Так прошел первый рабочий день, а следующий начался со свидания с взволнованной супругой, за ними наблюдал охранник, навострив свои длинные уши, беседа проходила нервно: через три месяца она должна была родить уже четвертого, что будет дальше? как жить? на что существовать? что говорить сыновьям, которые учатся в школе и прочитали в газетах о своем отце? Дети в школе беспощадны и дразнят ребят «шпионами»! Дальше так жить невозможно, надо уехать, но куда?
Слушать все это было тяжелее, чем приговор суда. Никаких перспектив, жене надо искать работу, необходим развод (сердце у него болело, когда он говорил об этом), она еще молода и красива, надо выйти замуж, в любом случае сменить фамилию и избавить и себя, и детей от мещанского любопытства, от позора… И она, и дети должны знать, что он действовал по велению своей совести.

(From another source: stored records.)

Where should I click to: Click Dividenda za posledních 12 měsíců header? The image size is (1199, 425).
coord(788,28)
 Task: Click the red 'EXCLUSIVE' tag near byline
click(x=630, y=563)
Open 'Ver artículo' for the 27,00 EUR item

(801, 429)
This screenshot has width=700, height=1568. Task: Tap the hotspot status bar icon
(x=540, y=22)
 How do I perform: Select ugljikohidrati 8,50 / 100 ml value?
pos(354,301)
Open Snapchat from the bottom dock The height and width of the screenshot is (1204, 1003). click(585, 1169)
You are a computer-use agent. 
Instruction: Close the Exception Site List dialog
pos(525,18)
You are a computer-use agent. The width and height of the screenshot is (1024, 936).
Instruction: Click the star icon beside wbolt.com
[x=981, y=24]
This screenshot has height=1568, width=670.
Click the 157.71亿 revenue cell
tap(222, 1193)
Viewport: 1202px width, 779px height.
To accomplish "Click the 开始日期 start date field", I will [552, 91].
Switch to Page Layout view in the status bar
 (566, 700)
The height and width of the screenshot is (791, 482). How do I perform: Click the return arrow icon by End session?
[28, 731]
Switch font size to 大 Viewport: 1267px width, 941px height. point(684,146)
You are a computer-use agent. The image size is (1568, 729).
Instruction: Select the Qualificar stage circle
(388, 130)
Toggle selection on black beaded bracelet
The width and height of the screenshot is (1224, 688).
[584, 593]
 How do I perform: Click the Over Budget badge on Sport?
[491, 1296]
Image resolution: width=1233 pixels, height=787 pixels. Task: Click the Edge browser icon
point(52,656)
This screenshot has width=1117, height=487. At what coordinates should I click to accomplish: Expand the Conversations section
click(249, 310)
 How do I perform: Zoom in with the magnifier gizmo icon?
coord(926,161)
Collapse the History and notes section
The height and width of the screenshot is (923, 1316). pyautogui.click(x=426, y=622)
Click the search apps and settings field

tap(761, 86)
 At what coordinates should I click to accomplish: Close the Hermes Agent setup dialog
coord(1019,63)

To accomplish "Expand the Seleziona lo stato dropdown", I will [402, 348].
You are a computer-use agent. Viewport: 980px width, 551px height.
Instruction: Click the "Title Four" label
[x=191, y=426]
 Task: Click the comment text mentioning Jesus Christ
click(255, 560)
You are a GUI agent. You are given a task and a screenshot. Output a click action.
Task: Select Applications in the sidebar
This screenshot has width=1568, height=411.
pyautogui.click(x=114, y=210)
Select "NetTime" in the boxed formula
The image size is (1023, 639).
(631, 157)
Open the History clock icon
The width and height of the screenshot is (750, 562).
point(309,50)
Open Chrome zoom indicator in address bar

Было тяжело. Очень тяжело, но он собрался с силами и попросил больше не навещать его в тюрьме ни одной, ни с детьми. Она заплакала, но с облегчением, встала и ушла, охранник препроводил его в мастерскую к брезентовым мешкам, сердце разрывалось от боли, он обратился к доктору, и тот сделал ему инъекцию.
Все кончено, он одинок, в конце концов, одиночество всегда настигает нас.
Разве в смерти мы не одиноки?
К счастью, от невеселых мыслей его отвлекли два битникообразных молодых человека, представившихся, как Майкл и Ник.
— Нам дали по 18 месяцев за проникновение на американскую базу, — сказал Майкл. — Правительство так лижет задницу американцам, словно Англия уже превратилась в американский штат.
— Вы из «Комитета 100»? — спросил Рептон, эту радикальную организацию он хорошо знал по прессе, острые методы ее не одобрял, но уважал за смелость и решительность действий, особенно когда дело касалось одностороннего ядерного оружия, естественно, буржуазной Англии. Ах, если бы все страны разоружились одновременно! Рептон в свое время не раз задавал вопросы своим советским кураторам, почему же первое в мире пролетарское государство не готово возглавить борьбу за ядерное разоружение столь радикальным способом, но каждый раз ему разъясняли, что Советы опасаются закабаления Западом и это определенно случится в случае послаблений в коммунистической политике. Когда же Рептон говорил, что в конце концов вся планета задохнется от ядов, радиации, мерзкого климата и всеобщего запустения, кураторы улыбались и называли его идеалистом.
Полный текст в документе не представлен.